## Stored data entries

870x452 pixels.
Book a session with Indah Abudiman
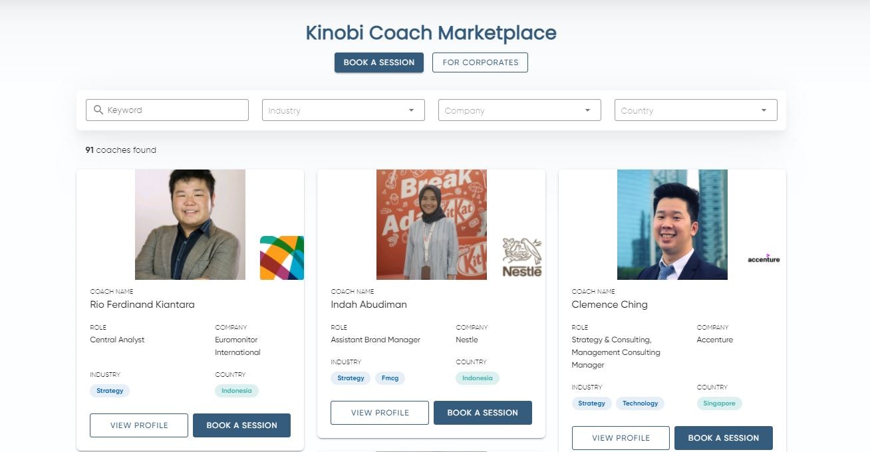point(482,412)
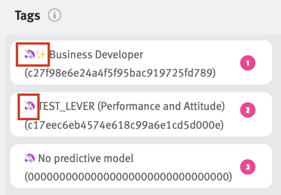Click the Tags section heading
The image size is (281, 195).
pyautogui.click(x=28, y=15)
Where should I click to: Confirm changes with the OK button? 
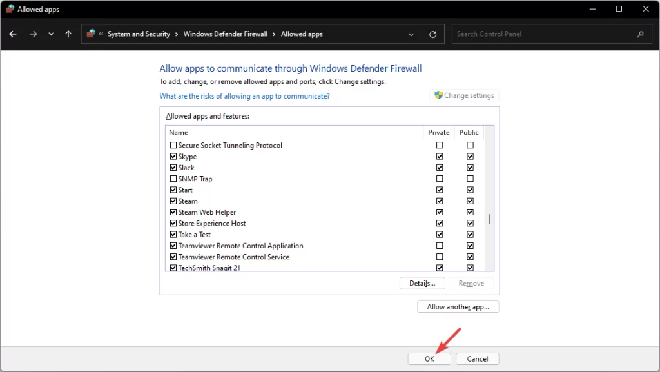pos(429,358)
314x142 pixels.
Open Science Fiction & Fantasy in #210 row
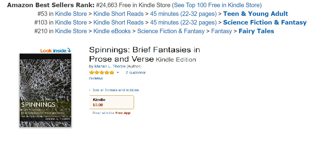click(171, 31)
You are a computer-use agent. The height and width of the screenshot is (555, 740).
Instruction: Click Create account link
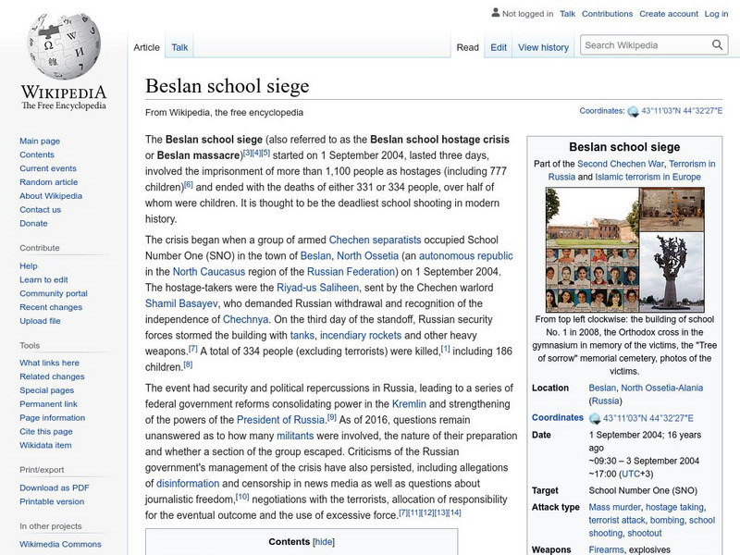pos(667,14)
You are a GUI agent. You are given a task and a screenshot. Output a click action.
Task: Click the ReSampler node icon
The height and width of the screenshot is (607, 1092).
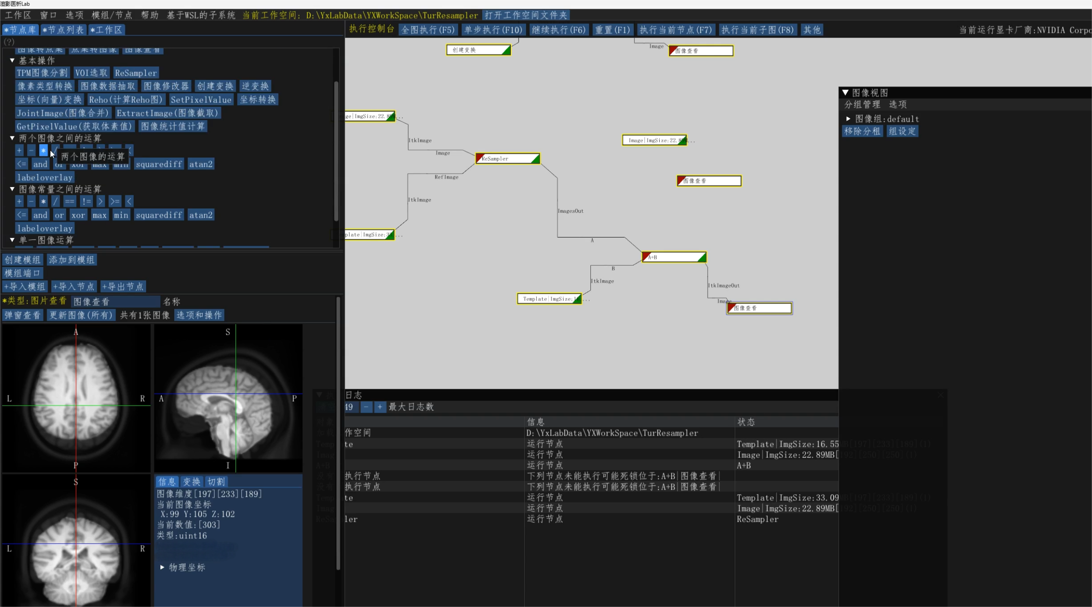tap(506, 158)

## REQUIREMENT
Would you repeat the entries exactly, keeping the images out?

## SOLUTION FOR THIS EXERCISE
870x452 pixels.
Book a session with Indah Abudiman
point(482,412)
Click the Tags section heading
The image size is (281, 195).
pyautogui.click(x=28, y=15)
Where should I click to: Confirm changes with the OK button? 
pos(429,358)
314x142 pixels.
Open Science Fiction & Fantasy in #210 row
click(171, 31)
You are a computer-use agent. The height and width of the screenshot is (555, 740).
Instruction: Click Create account link
pos(667,14)
You are a GUI agent. You are given a task and a screenshot. Output a click action.
Task: Click the ReSampler node icon
The height and width of the screenshot is (607, 1092).
tap(506, 158)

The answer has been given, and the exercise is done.